The new Canada Pacific Kansas City (CPKC) connected Canada and Mexico, the US’s most significant trading. Both countries are a part of the Canada-United States-Mexico Agreement (USMCA).

Yielding results

According to the Wall Street Journal, the new single-line service provided 42% growth for the new company and revenue of nearly $8.9 billion in 2023. The company has invested millions in infrastructure.

Taking share from trucks

The company has moved to take market share from trucks, responsible for about two-thirds of the transportation of goods between the three countries.

Trading of goods

According to the newspaper, the company is also pushing to increase its presence in Mexico, where it now sends about 24 trains a day. The most significant infrastructure investments aim toward that goal.

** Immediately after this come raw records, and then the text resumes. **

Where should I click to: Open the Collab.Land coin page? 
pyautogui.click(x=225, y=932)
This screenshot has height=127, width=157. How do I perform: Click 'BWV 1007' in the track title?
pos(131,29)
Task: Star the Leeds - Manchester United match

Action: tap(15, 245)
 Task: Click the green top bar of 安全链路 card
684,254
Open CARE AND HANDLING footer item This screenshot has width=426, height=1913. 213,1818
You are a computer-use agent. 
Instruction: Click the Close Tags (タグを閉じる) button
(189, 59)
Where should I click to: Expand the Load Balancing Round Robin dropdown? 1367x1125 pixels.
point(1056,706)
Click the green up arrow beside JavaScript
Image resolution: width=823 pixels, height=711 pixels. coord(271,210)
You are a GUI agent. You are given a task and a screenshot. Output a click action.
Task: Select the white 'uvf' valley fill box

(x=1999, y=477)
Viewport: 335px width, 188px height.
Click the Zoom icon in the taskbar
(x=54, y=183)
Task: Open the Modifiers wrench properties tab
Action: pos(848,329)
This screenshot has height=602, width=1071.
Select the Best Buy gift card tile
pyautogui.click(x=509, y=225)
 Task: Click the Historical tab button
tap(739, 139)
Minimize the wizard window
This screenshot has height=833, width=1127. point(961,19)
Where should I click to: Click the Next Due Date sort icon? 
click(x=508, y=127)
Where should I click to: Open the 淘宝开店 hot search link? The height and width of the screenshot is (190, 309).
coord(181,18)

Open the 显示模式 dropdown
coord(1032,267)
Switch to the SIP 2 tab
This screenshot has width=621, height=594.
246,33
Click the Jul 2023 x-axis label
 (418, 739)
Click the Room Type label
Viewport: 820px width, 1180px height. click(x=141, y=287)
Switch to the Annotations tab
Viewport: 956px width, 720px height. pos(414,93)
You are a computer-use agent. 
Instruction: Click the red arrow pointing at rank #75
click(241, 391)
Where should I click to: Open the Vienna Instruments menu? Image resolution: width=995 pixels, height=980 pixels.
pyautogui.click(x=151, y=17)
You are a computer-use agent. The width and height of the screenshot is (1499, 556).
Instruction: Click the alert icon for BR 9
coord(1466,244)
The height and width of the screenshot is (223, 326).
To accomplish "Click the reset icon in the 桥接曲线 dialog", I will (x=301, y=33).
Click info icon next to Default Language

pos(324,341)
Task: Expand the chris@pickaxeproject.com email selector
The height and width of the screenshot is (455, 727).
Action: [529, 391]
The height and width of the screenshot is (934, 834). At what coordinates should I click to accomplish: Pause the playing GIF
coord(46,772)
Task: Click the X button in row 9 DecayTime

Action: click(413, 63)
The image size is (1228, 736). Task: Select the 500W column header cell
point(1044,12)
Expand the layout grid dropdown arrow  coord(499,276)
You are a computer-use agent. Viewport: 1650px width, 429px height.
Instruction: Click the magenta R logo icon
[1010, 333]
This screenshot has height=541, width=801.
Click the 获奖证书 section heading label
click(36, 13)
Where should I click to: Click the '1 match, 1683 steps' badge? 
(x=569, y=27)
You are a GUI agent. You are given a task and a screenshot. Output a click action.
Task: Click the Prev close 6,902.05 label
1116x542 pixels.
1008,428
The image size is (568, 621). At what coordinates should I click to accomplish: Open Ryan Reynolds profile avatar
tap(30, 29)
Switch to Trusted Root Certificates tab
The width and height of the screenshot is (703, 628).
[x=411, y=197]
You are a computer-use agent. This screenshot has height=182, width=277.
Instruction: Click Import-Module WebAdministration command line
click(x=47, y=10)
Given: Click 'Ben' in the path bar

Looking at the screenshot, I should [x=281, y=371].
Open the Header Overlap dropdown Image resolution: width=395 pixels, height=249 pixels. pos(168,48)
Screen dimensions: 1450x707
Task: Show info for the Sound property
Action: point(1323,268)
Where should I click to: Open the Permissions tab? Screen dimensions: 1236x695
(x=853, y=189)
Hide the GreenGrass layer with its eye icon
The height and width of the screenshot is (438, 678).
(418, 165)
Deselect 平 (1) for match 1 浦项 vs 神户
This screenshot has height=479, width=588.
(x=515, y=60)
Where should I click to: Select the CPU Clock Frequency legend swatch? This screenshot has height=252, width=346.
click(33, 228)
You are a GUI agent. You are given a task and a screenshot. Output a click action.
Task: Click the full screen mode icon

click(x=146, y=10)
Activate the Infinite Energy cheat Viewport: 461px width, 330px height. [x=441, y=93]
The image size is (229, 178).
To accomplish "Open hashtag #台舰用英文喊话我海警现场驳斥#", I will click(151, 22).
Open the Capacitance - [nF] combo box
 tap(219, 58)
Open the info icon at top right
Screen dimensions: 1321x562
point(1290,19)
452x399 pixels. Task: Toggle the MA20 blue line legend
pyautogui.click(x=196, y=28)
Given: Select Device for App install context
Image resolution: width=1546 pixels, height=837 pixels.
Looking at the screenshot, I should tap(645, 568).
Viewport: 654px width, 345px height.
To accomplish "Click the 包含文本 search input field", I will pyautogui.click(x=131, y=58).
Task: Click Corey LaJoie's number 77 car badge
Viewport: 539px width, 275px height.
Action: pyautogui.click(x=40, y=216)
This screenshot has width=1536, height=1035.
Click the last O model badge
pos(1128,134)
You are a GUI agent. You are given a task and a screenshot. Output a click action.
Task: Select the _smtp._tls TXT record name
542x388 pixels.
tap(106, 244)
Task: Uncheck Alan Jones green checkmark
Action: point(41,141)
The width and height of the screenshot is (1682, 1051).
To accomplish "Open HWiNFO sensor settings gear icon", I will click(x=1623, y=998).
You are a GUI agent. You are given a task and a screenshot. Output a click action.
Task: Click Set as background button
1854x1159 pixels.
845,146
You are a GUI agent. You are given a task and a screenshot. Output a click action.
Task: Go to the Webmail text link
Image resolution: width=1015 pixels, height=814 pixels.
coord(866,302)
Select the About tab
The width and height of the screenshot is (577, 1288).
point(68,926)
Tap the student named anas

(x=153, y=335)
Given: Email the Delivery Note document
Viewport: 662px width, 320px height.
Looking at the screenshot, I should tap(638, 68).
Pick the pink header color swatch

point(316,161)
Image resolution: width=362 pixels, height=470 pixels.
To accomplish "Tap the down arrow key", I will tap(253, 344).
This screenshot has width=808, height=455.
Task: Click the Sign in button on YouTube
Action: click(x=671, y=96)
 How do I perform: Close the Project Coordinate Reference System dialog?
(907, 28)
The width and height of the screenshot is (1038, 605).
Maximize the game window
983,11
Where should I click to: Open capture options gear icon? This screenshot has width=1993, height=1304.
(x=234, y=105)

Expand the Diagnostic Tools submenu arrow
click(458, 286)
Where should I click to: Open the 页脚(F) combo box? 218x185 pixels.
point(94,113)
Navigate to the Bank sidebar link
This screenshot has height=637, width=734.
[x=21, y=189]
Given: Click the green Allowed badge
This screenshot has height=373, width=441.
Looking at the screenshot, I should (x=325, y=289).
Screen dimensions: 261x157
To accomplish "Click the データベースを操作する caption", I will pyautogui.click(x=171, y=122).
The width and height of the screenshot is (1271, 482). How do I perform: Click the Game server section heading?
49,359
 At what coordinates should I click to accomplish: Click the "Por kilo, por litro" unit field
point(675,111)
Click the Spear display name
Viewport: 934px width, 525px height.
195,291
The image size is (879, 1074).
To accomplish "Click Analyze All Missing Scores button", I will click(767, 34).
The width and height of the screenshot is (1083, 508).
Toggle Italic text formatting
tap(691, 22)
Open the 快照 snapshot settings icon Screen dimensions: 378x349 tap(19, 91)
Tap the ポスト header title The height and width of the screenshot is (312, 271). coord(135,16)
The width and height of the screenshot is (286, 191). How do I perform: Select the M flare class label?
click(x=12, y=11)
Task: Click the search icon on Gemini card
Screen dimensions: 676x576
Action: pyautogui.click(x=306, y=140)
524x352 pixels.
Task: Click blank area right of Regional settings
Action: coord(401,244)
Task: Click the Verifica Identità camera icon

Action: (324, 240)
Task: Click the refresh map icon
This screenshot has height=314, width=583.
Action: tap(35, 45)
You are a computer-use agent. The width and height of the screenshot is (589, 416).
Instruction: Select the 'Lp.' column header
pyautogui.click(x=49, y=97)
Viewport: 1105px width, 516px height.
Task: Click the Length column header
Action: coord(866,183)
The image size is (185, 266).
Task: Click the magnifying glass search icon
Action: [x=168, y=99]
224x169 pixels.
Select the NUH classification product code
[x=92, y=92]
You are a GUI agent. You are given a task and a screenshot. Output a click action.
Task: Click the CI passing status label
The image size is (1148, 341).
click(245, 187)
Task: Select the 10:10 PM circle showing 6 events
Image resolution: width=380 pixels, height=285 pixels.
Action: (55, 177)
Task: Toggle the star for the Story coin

40% of the companie's revenue

It makes sense. Around 40% of the company’s revenue comes from moving goods between the three North American countries. Its second service in terms of revenue is intra-US movements, but it only makes up 19%.

Calming the waters

The WSJ said the company's director and executive team have spent weeks trying to calm investors' concerns about a potential North American trade war and increased tariffs. Tensions between Mexico and Canada have been high.

Tariff threat

President-elect Trump's 25% tariff plan would make CPKC operations much more expensive. However, the company expects the final import taxes to be lower after negotiations.

Only 'Made in Mexico'

The company also clarified that most goods it transports from Mexico to the US are made in the country and not imported by third parties. There have been concerns about Chinese products entering from Mexico.

Union Pacific

Other railroad companies, like Union Pacific, are having an easier time since Mr. Trump won the election, the WSJ said. Its shares are up 5% since the victory.